A politician in office can’t win when confronted with someone’s family member who died on a hospital trolley or a precocious teenager who knows we’ve got to save the planet. 

Technically, Sunak and Starmer were not appearing together on Question Time, they were taking part in the BBC Prime Ministerial Debate. But rather than let the protagonists challenge each other, the BBC’s idea of debate is to set the audience on them ably assisted by whoever happens to be presenting the show.

Robert knew he spoke for a lot of people. He told his main news source MailOnline that as he left the debate venue, “People leant forward, saying ‘spot on’, ‘well done’ and ‘good question’”. Next, Question Time’s long-time host, David Dimbleby, 85, popped up looking craggy on the front page of The Daily Telegraph to decry the poor quality of politicians these days. Things ain’t what they used to be.

If so, perhaps Dimbleby and co have put off some potential political high-flyers by the prospect of the ritual floggings they would have to undergo on Question Times, with the added bonus of social media vilification for any opinion challenging conventional wisdom. 

Potential panellists are regularly discomforted and the audience is flattered. “Your” opinions are what matter and the BBC is on “your” side. It’s an obvious ploy from a universalist service under pressure, which leaves the BBC providing its audience with political entertainment, but bad education and misleading information about the public’s influence. 

There was no audience at all for the most informative TV debate this year: CNN’s Biden v Trump. The moderators, Jake Tapper and Dana Bash, were models of restraint as well.
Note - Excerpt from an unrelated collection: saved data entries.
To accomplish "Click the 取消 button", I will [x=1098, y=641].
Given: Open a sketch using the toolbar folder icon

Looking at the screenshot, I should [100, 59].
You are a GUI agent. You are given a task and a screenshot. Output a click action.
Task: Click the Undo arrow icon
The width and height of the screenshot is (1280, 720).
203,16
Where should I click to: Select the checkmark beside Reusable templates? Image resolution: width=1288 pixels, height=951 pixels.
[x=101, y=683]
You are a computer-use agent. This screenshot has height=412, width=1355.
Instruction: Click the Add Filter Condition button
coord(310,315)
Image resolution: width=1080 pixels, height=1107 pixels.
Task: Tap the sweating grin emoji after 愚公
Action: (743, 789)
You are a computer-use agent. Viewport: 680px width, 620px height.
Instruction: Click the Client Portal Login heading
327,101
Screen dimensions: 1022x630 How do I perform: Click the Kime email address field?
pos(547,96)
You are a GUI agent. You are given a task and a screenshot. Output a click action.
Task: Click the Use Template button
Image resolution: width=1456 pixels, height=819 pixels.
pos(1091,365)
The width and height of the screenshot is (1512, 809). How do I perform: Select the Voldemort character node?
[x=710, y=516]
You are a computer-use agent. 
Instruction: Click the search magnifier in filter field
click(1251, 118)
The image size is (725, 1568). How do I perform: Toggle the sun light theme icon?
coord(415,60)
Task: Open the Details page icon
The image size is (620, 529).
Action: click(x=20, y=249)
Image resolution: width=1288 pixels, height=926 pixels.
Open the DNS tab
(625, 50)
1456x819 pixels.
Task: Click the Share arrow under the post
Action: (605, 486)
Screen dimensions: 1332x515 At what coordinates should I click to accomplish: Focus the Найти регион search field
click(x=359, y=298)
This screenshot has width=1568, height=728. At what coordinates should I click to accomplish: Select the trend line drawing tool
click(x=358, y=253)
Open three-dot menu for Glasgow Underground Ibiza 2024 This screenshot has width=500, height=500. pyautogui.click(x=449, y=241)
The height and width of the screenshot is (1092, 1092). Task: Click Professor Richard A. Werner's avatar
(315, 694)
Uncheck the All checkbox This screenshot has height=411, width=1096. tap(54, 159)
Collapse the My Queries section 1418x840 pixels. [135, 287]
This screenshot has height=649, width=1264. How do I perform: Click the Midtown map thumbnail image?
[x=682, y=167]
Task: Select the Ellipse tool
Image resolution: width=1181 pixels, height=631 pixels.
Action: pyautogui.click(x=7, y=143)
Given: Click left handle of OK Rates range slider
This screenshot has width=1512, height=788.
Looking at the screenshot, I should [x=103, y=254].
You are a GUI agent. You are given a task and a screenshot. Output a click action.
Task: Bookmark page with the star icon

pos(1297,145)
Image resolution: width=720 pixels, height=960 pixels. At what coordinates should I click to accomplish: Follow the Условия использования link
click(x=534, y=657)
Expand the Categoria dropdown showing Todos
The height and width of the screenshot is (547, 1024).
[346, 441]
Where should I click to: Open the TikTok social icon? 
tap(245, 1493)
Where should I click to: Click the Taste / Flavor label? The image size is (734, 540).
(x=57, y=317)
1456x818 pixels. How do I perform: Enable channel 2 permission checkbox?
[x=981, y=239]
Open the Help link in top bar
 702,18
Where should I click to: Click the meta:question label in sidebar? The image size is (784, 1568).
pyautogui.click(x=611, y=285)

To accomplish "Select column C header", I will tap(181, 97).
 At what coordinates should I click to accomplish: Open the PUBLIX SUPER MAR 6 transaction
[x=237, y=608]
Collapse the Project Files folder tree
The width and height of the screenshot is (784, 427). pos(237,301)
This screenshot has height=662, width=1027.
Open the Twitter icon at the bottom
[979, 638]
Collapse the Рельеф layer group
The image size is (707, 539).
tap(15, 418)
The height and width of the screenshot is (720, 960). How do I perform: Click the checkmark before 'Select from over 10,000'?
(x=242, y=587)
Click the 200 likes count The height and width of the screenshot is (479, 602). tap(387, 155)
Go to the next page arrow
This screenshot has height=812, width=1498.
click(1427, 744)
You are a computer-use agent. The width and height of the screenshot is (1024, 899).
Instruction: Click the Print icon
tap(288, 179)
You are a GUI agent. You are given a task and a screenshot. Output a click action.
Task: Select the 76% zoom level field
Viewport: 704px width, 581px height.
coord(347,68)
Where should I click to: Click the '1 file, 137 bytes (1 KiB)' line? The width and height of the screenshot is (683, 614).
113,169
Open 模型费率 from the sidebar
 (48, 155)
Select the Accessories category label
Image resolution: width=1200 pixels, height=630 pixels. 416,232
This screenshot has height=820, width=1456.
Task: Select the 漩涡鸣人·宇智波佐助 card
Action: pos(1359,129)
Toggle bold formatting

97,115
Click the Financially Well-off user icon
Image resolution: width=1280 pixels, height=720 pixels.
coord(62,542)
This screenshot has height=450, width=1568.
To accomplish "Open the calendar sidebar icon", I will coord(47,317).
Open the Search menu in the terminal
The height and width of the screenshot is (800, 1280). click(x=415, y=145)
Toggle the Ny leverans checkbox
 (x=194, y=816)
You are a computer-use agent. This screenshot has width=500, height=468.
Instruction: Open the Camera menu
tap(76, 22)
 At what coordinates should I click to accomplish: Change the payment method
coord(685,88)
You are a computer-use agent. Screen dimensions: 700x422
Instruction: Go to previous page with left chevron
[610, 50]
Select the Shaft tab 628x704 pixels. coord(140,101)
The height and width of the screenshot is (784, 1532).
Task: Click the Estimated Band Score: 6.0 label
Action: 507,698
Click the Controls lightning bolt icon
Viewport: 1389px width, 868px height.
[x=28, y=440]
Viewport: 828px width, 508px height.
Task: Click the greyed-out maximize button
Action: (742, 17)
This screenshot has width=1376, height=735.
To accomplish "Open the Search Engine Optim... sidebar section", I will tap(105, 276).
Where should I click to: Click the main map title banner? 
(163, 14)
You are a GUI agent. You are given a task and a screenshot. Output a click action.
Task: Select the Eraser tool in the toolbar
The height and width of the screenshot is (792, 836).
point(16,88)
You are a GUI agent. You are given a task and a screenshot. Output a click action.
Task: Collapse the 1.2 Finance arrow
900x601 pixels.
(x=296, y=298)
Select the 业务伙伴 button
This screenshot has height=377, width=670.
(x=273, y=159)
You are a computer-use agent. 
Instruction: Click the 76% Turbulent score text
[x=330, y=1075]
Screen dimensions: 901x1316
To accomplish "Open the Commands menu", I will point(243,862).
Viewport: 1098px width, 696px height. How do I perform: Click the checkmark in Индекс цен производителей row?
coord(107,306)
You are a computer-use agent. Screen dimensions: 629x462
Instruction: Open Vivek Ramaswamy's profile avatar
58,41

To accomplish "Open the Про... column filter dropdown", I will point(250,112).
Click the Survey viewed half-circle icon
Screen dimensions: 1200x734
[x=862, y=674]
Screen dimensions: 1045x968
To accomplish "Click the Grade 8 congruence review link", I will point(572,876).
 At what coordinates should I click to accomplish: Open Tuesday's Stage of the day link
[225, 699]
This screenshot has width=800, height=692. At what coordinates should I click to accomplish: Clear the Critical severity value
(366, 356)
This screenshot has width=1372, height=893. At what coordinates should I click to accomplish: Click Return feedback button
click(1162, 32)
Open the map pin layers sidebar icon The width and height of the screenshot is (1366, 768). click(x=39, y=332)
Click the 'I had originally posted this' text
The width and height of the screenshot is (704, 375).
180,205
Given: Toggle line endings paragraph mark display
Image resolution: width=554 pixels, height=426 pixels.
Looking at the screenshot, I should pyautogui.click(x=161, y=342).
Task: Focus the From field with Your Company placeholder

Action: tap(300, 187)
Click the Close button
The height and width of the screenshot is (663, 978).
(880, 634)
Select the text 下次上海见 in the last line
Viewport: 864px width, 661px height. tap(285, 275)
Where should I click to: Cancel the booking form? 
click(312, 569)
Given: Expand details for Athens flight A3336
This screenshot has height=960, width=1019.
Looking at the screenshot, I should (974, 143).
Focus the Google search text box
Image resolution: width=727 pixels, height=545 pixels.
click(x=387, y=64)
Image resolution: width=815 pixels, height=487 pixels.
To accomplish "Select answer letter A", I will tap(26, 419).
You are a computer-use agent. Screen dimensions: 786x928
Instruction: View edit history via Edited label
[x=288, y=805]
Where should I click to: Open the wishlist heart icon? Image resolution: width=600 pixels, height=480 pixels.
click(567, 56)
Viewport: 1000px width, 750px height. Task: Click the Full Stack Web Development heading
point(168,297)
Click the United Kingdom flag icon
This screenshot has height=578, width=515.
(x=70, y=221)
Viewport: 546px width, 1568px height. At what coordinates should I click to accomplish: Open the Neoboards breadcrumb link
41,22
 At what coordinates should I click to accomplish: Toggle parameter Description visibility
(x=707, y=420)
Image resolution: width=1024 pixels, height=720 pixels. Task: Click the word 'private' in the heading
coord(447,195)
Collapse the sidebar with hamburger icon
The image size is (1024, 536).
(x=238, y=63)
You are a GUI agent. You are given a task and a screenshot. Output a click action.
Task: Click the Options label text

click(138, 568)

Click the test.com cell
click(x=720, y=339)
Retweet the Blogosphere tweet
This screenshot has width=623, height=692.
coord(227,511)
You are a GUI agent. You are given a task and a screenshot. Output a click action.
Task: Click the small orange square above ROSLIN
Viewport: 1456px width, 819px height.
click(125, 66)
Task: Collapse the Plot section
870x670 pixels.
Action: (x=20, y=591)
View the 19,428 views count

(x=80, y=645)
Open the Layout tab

As a result, fifty million Americans got to see what their would-be Presidents are really like in the raw. Something both Biden and Trump have done their best to hide through their terms in the White House. That was real, impactful journalism. 

At around two million, the BBC Leaders’ Debate drew half the audience of the Euro football on another channel and half the audience of ITV’s scrappy first Sunak/Starmer debate. It must be a comfort that the studio audience and the BBC’s amour propre was satisfied. Robert’s question kept out discussion of matters which seem to be driving sections of the electorate to get more involved in the election such as Palestine or climate change. 

MPs often say they get the greatest job satisfaction from sorting out constituents’ problems. For MPs of all parties, this is an important secondary activity. All parties increasingly favour candidates who know the area, often local councillors, in their selections. 

But helping you is not an election issue, except in a tiny minority of personal cases. An MP’s main job is as a law maker, voting with a faction, or political party, to pass or oppose regulations governing issues of national and international importance and to determine who should lead the government as prime minister. 

Your vote at this election goes towards deciding who, from which party, should have these responsibilities. You elect “them”. However much “they” are forced to pander to “you”, the election is not about your individual circumstances – or about the BBC.